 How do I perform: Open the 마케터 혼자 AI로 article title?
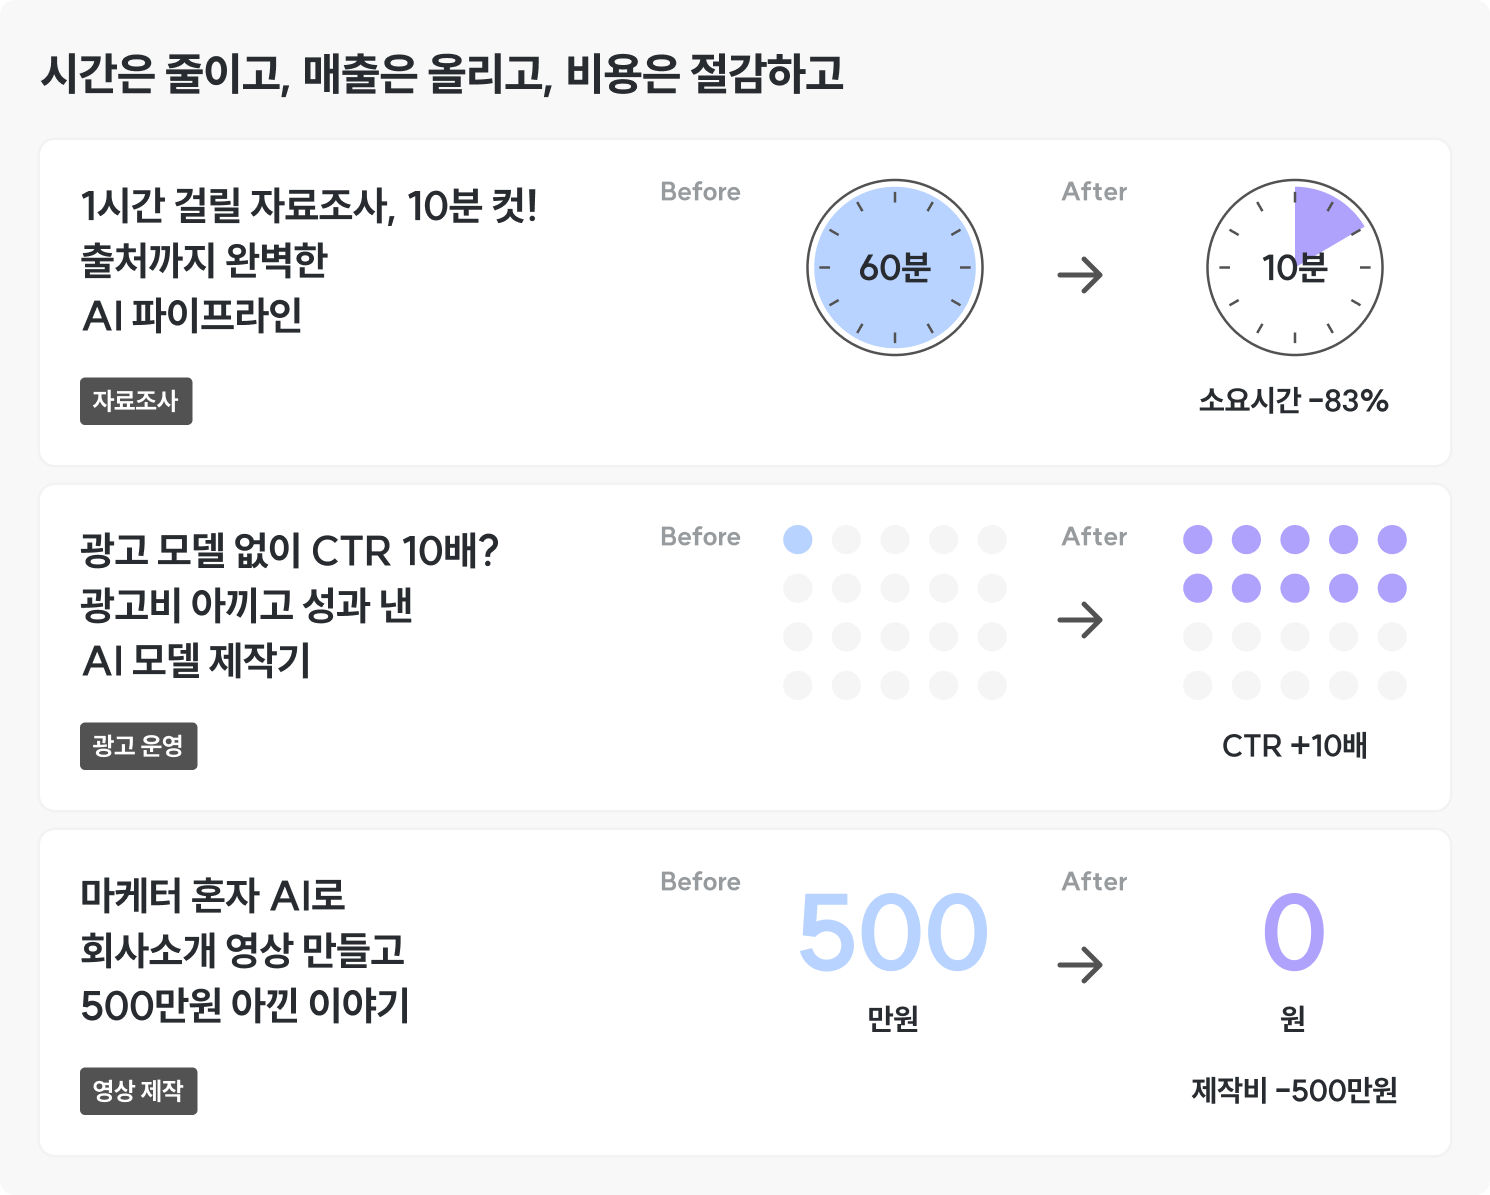point(245,950)
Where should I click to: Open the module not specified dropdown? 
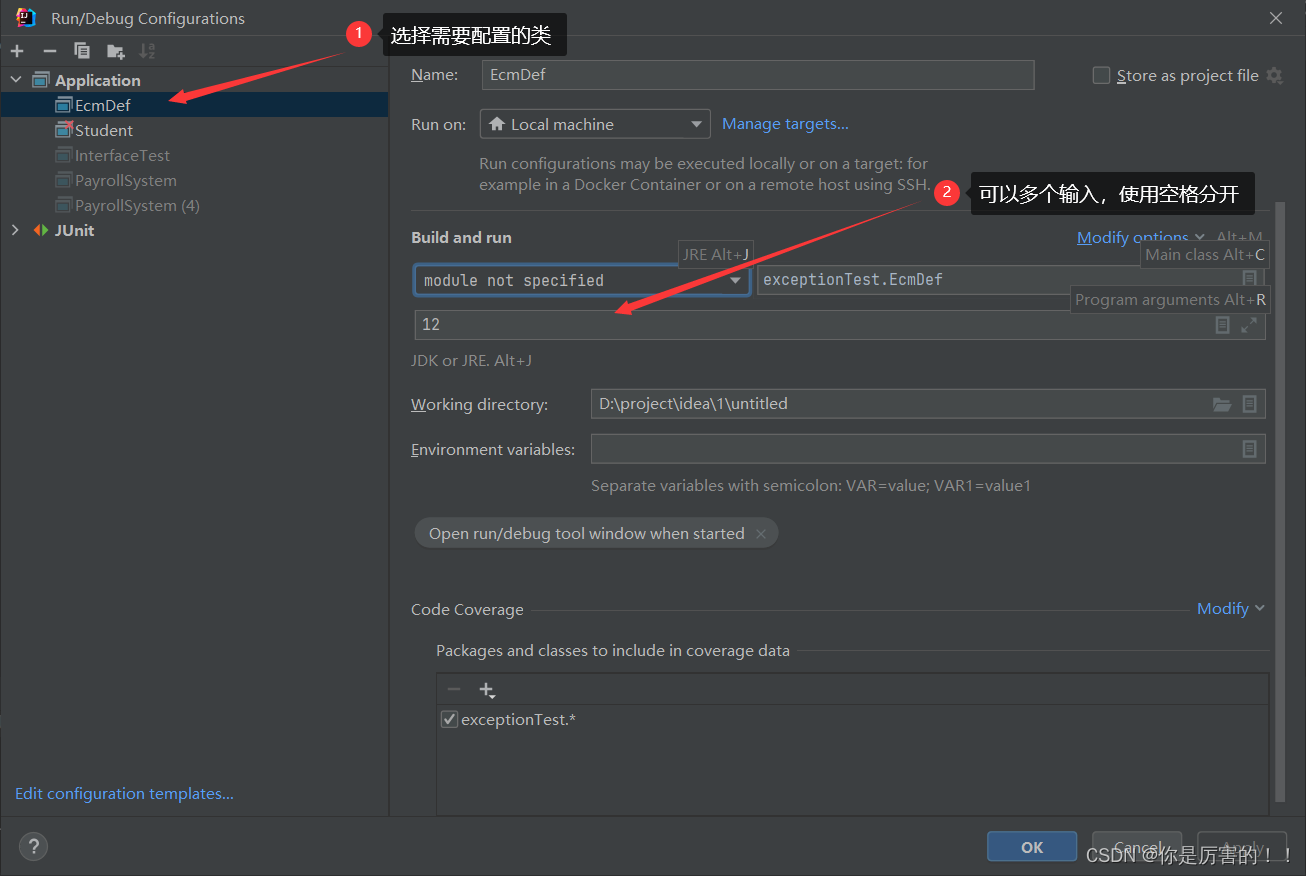(736, 280)
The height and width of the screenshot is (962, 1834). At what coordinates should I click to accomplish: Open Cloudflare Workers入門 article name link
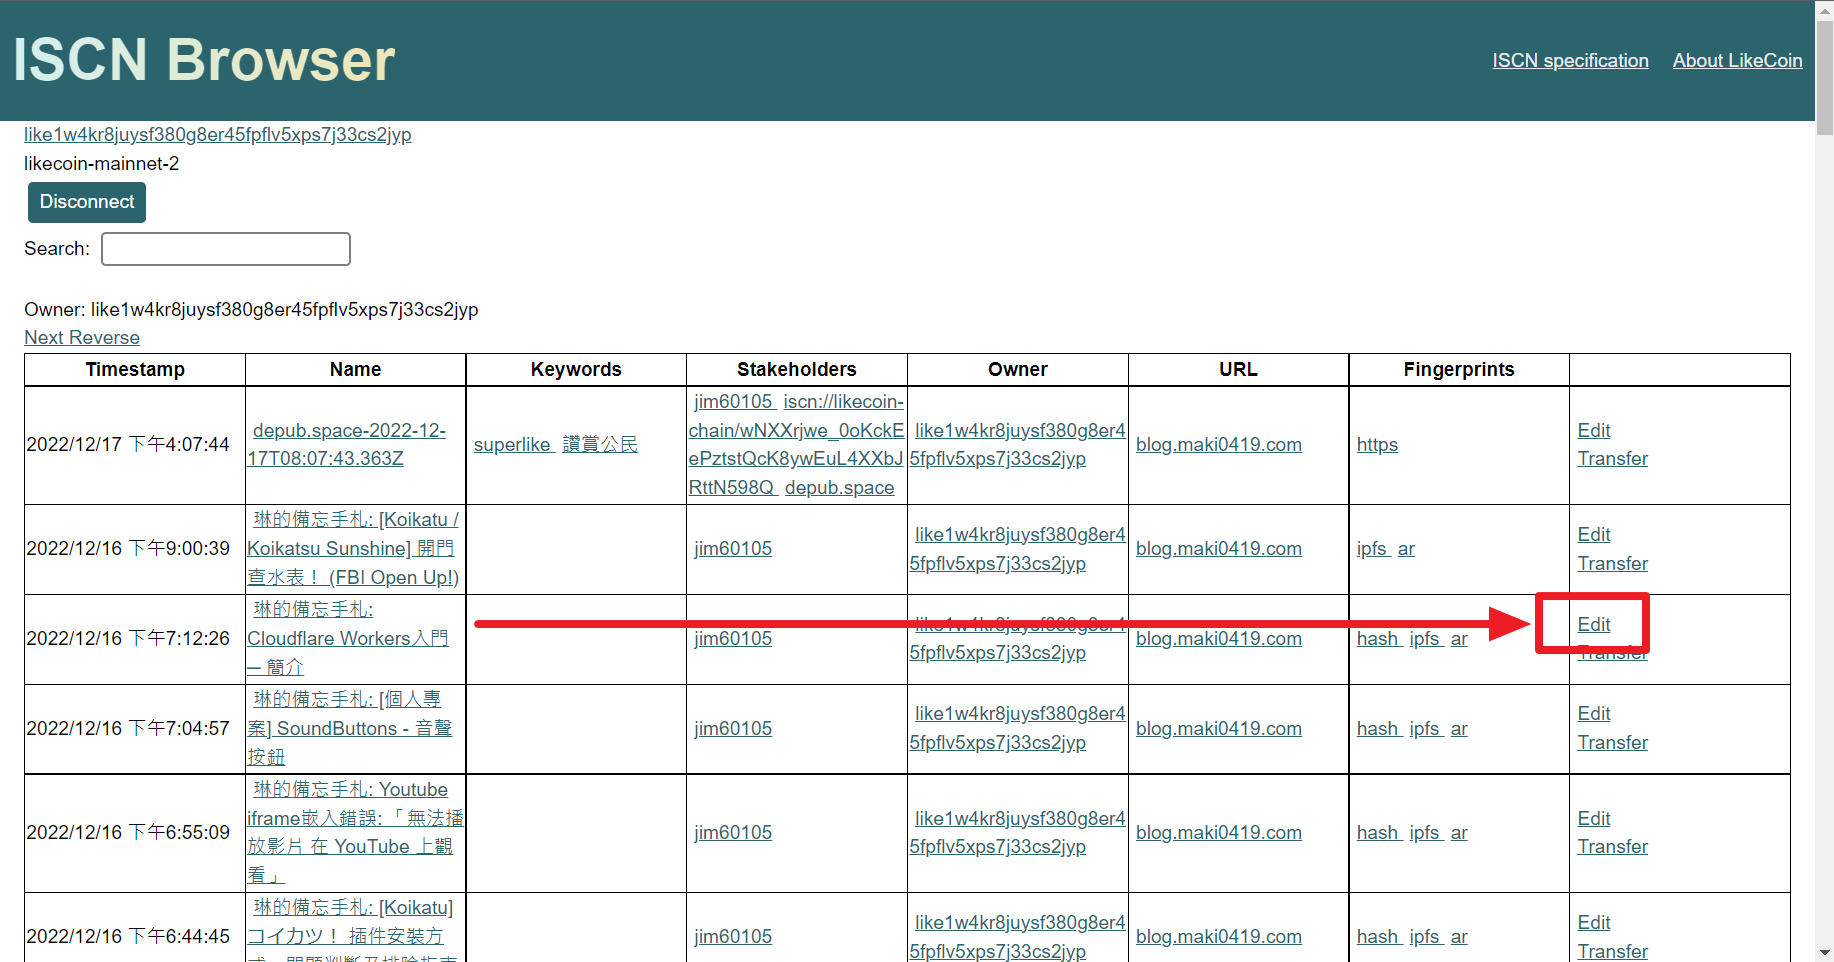coord(347,639)
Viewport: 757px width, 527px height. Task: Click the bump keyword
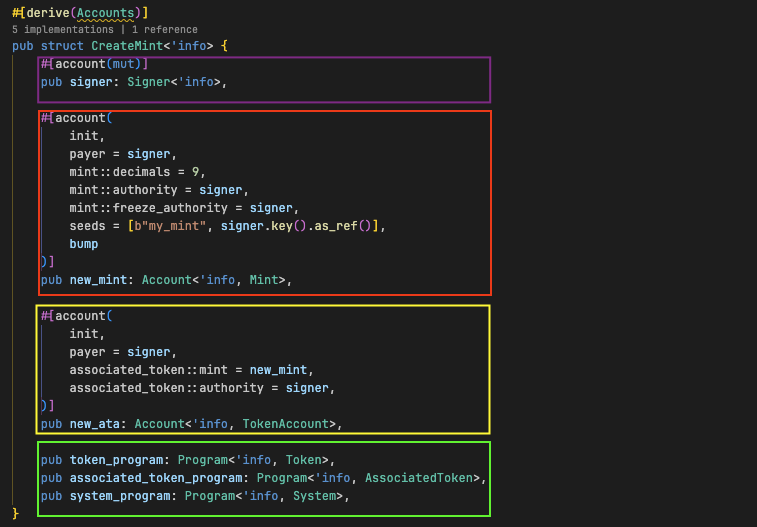point(84,244)
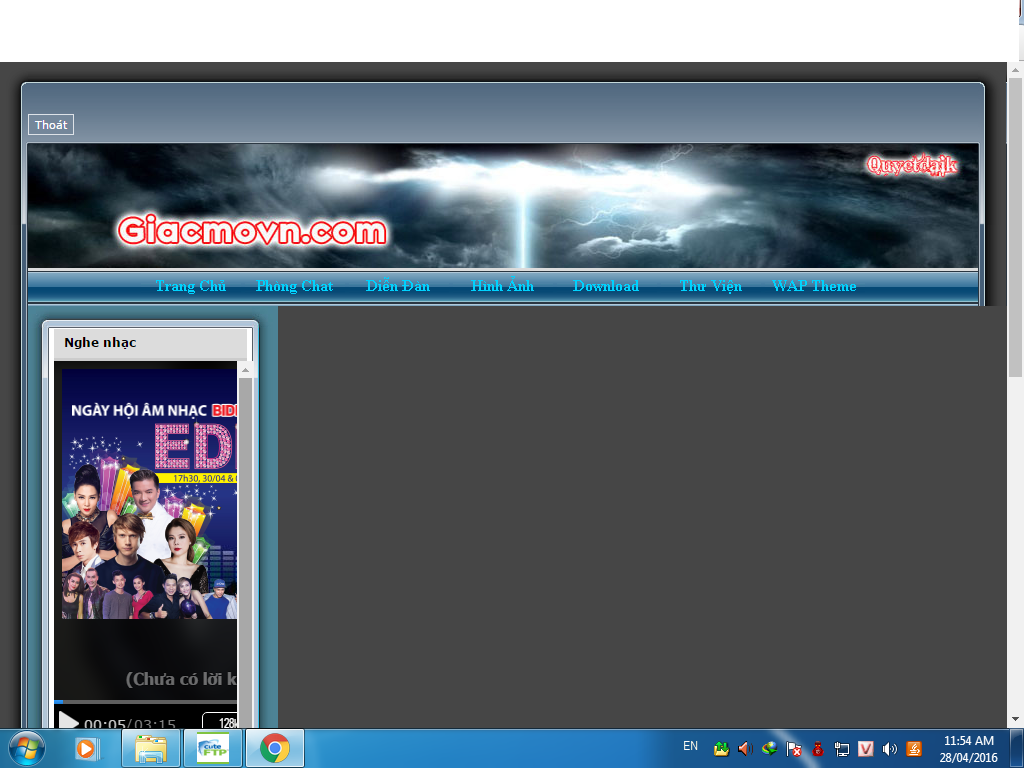This screenshot has width=1024, height=768.
Task: Switch to Google Chrome in taskbar
Action: [274, 748]
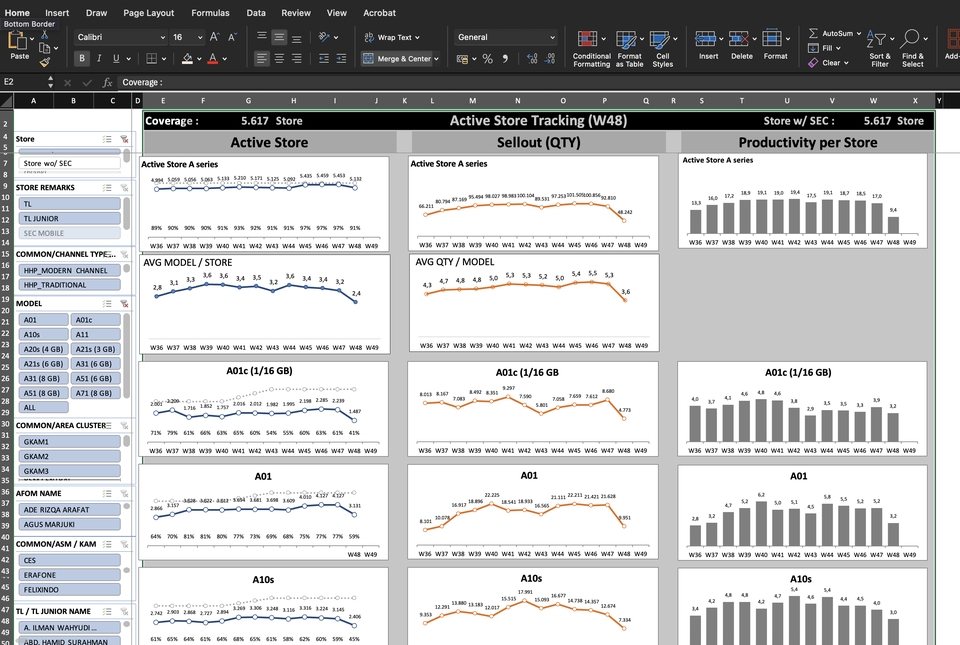Open the Calibri font name dropdown
This screenshot has height=645, width=960.
pos(160,37)
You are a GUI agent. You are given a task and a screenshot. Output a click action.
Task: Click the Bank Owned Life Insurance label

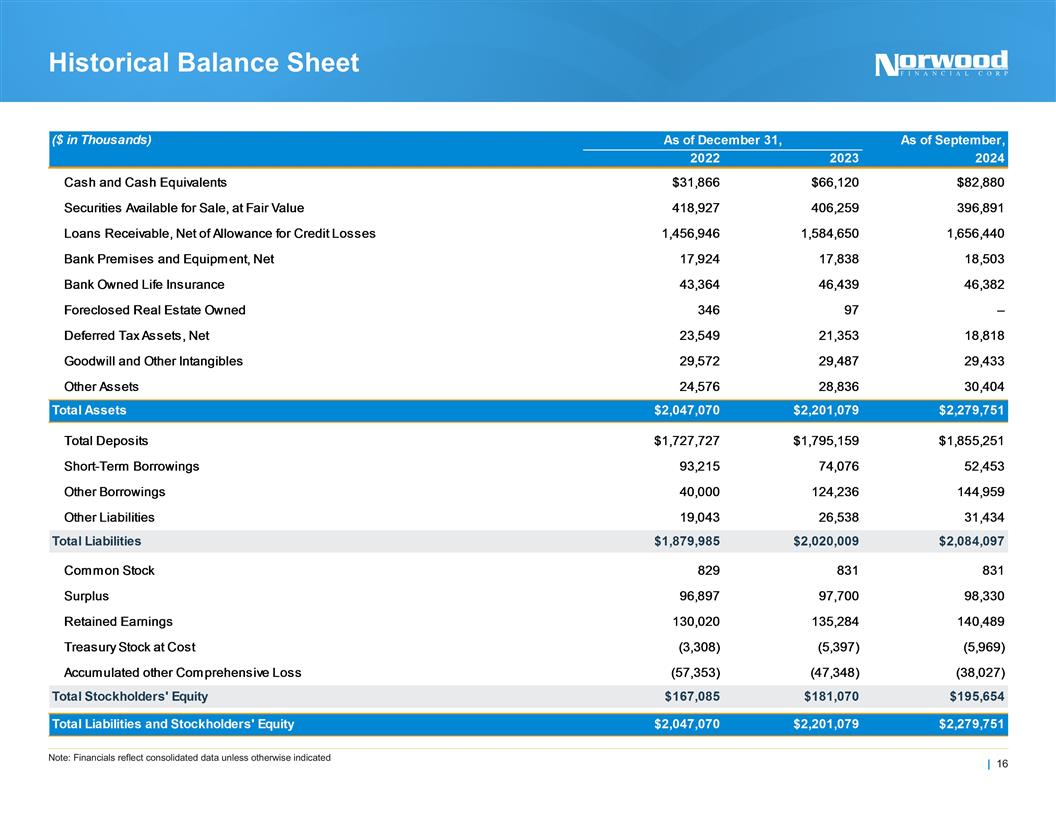pos(144,285)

=-=-=-=-=

Reproduce the material in its entirety and word for word, without the pictures.

 How do I perform: Open the 마케터 혼자 AI로 article title?
point(245,950)
Where should I click to: Open the module not specified dropdown? 
(736, 280)
The height and width of the screenshot is (962, 1834). At what coordinates should I click to accomplish: Open Cloudflare Workers入門 article name link
coord(347,639)
Viewport: 757px width, 527px height. Task: Click the bump keyword
point(84,244)
This screenshot has width=1024, height=768.
Task: Switch to Google Chrome in taskbar
Action: [274, 748]
Open the Calibri font name dropdown
This screenshot has height=645, width=960.
pos(160,37)
You are a GUI agent. You are given a task and a screenshot. Output a click action.
Task: Click the Bank Owned Life Insurance label

pos(144,285)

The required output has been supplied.